AIM OF THE EXERCISE:
Gather every line in the data below that contains the string "Task", treating uppercase and lowercase as different.

Rows of pointing data
::::
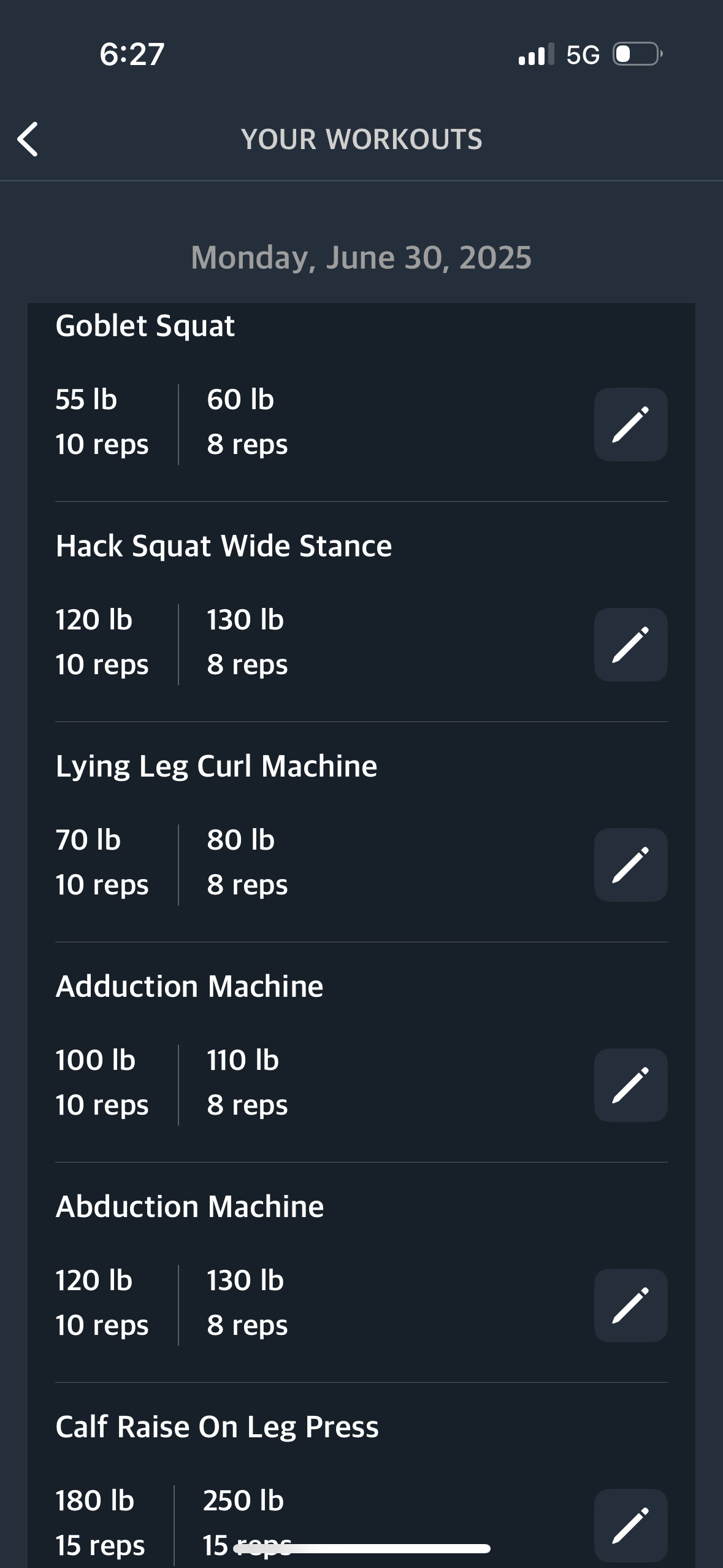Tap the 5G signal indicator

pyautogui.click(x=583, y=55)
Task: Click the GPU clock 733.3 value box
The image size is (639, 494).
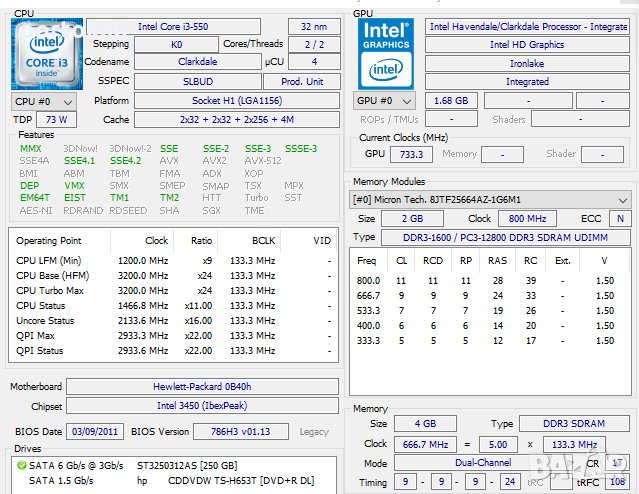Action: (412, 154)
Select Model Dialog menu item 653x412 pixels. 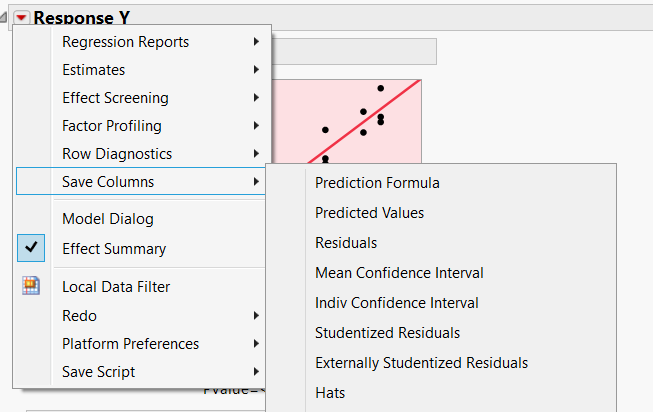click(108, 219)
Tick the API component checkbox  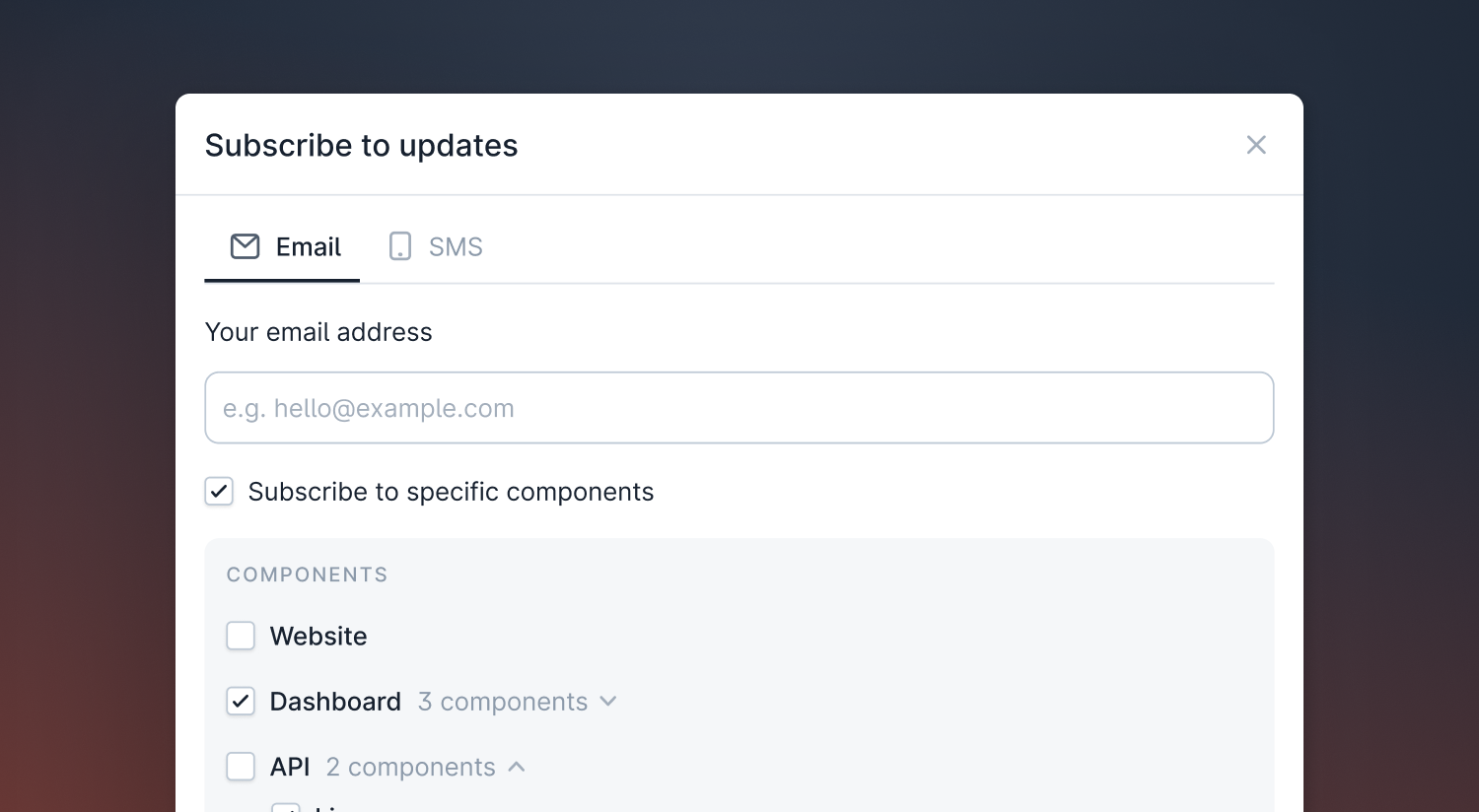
::::
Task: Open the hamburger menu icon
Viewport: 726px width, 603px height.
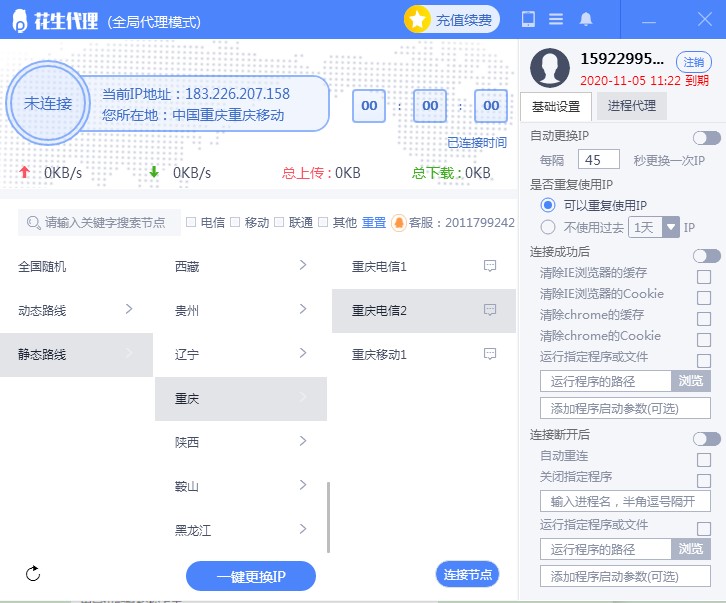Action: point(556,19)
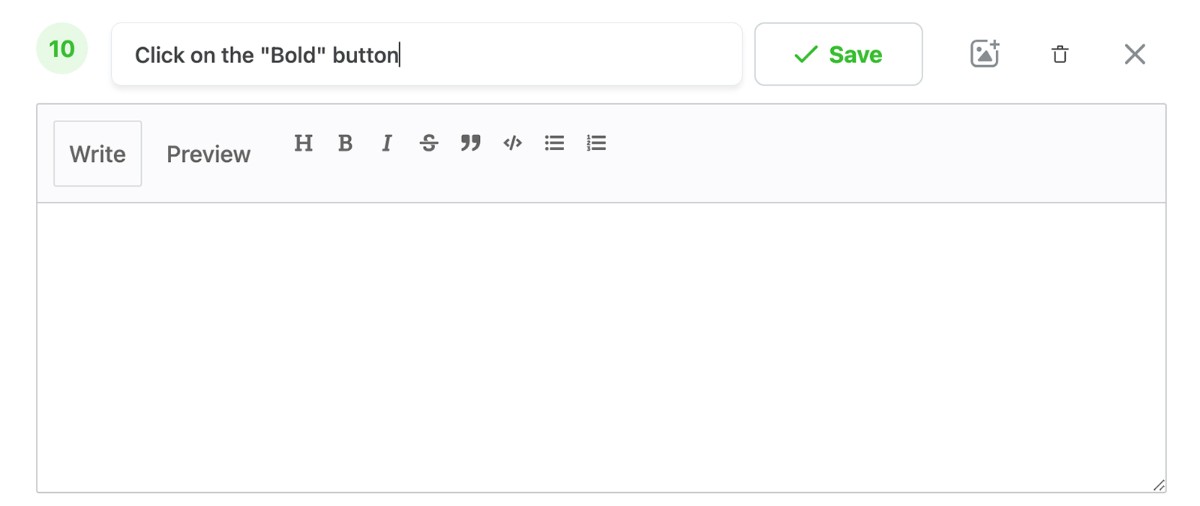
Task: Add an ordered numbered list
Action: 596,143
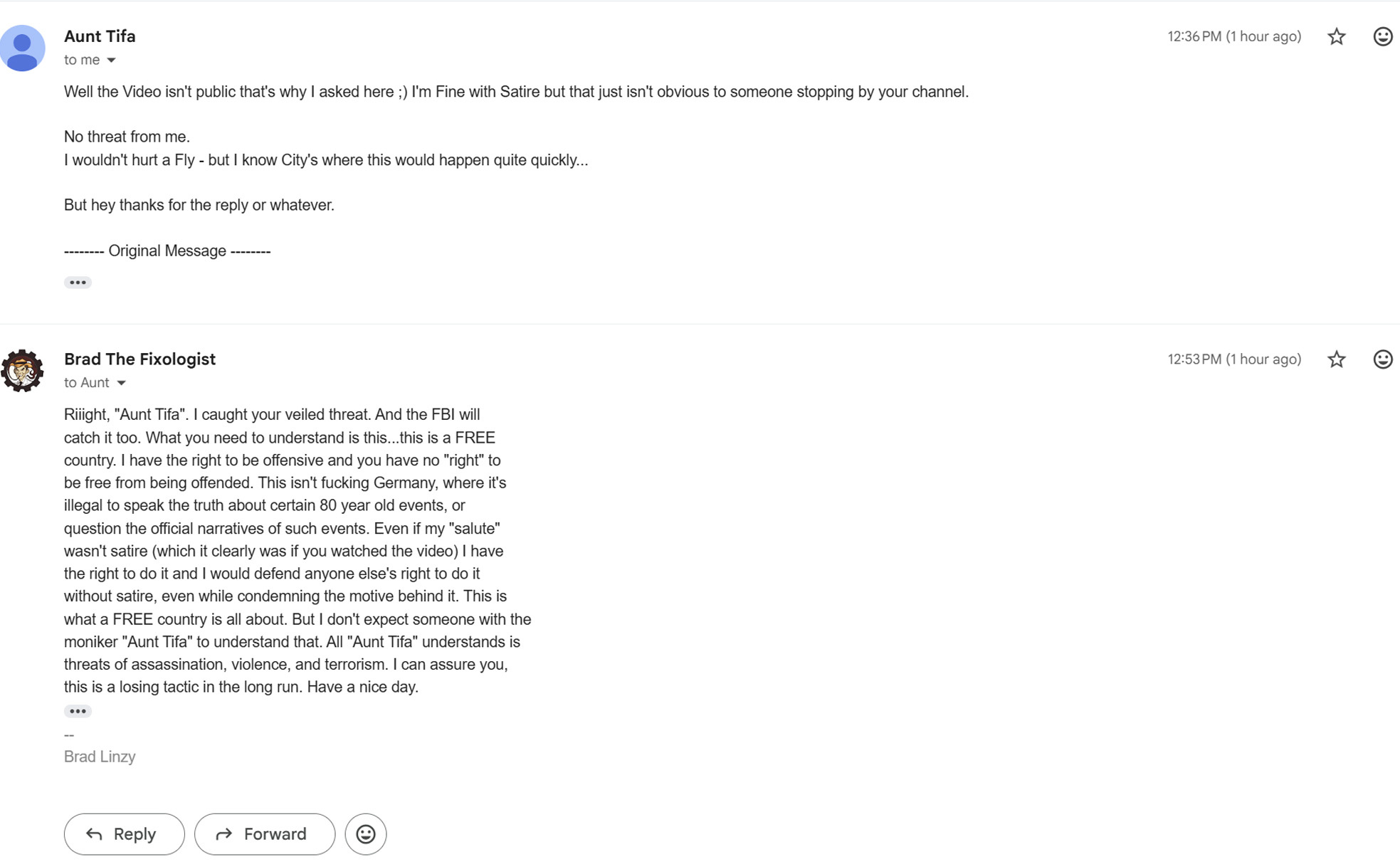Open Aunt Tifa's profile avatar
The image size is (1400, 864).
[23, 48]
::::
FINISHED ANSWER:
Task: Click the GPU clock 733.3 value box
Task: Open the hamburger menu icon
Task: Add an ordered numbered list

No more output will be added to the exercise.